→ **EXERCISE INPUTS**:
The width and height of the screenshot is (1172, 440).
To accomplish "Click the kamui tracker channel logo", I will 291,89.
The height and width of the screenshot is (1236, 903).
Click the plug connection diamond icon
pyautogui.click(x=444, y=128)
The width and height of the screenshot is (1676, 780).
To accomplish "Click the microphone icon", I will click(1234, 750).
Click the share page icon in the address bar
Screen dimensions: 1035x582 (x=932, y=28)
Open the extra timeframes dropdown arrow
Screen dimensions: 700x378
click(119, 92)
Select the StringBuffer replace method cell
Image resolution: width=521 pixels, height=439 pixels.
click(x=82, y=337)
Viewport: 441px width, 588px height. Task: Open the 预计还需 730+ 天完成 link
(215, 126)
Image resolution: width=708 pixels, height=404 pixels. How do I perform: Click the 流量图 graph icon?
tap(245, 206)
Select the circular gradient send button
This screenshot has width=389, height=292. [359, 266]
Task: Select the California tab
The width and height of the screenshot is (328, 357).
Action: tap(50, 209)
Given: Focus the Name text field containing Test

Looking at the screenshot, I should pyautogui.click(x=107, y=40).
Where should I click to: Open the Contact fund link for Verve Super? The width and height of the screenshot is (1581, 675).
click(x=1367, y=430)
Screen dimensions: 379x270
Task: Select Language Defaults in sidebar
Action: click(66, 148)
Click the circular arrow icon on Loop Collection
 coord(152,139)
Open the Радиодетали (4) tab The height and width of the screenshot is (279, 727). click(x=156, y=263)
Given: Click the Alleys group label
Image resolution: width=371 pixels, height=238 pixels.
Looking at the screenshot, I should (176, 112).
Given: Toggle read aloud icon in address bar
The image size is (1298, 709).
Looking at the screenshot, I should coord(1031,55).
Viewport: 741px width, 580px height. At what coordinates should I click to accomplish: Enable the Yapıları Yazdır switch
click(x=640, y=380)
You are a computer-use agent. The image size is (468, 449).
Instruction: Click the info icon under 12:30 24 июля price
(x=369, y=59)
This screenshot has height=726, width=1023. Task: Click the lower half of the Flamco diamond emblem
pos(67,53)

→ **REQUIRED ACTION**:
Look above and return each line of the records exactly, from the very first through the line with "Select the StringBuffer replace method cell", both included.

→ **COMPLETED TASK**:
The width and height of the screenshot is (1172, 440).
To accomplish "Click the kamui tracker channel logo", I will 291,89.
The height and width of the screenshot is (1236, 903).
Click the plug connection diamond icon
pyautogui.click(x=444, y=128)
The width and height of the screenshot is (1676, 780).
To accomplish "Click the microphone icon", I will click(1234, 750).
Click the share page icon in the address bar
Screen dimensions: 1035x582 (x=932, y=28)
Open the extra timeframes dropdown arrow
Screen dimensions: 700x378
click(119, 92)
Select the StringBuffer replace method cell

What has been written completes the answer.